Weber, according to Kronman, saw a problem in that academics were increasingly concerned with adding to the world’s accumulated store of knowledge in their particular disciplines, knowing all the while that any unique contribution was certain to be superseded in short order, and thus ephemeral.

Kronman said that Weber felt that God had been exiled from public institutions and cultural life — “stripped of a connection with the divine and eternal.”

As the emphasis in academia and modern life shifted from its religious foundation, humanity took over the role of God. “Humans became masters of their future; and their endeavors were increasingly “defined by their transience.”

He said the American tradition of higher education began with small colleges dedicated to turning out “young Christian gentlemen.” Students learned a core curriculum of classics, sciences and mathematics, taught by polymath professors who could and did teach any subject.

The faculty of those colleges (almost all of which had a specific religious affiliation), understood their purpose as the “transmission of old knowledge, not the creation of new knowledge.”

But as the modern research university evolved, and separate departments were established, the emphasis shifted to adding to the store of knowledge.

Kronman pointed to the growing secularization of American life, the growing diversity of society with the waves of immigration in the latter half of the 19th century (and into the early 20th century), the subsequent reinforcement of “consumerist ambition” and the work of Charles Darwin as factors that resulted in the de-emphasis of God.

Kronman then took an unexpected turn, arguing for a new kind of academics that moves between a rational, Aristotelian view of the world and what he called “the God of Abraham.”

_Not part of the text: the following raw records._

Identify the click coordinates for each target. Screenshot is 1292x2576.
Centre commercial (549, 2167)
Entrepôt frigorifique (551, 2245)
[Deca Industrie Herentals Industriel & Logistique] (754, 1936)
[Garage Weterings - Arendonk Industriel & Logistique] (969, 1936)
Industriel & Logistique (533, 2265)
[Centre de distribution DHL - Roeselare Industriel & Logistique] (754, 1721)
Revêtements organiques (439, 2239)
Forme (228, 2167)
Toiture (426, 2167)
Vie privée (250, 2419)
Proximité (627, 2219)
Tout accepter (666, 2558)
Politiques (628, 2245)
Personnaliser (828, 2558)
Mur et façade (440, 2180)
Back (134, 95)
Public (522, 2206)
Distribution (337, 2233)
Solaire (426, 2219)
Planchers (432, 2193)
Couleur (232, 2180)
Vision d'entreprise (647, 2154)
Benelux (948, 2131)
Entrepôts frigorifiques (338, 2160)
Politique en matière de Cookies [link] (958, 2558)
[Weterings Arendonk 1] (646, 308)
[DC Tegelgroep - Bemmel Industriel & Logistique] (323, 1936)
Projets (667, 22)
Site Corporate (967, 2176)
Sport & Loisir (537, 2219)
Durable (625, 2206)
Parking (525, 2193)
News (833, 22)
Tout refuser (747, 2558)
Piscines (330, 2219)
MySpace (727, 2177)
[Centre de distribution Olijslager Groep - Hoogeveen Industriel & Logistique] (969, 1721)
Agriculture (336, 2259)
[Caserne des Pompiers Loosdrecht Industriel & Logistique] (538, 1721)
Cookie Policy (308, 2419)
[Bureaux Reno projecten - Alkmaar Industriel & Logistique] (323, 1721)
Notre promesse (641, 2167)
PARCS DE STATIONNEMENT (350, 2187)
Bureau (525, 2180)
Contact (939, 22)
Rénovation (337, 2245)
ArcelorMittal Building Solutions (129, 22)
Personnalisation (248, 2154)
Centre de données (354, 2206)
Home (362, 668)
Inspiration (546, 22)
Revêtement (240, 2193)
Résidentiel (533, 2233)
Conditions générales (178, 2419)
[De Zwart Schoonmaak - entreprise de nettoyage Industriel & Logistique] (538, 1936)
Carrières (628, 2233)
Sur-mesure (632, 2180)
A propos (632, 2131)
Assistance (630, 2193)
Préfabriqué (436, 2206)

Using Whitman as a starting point, Kronman spoke of the individual as “an unduplicable reflection of the divine,” and then connected to Spinoza, the 17th-century Jewish writer, and his particular view of faith as a means of reconnecting the modern university student’s work “to something invulnerable to time, and thus save it from the meaningless.”

Or, as Kronman unapologetically put it, to seek salvation.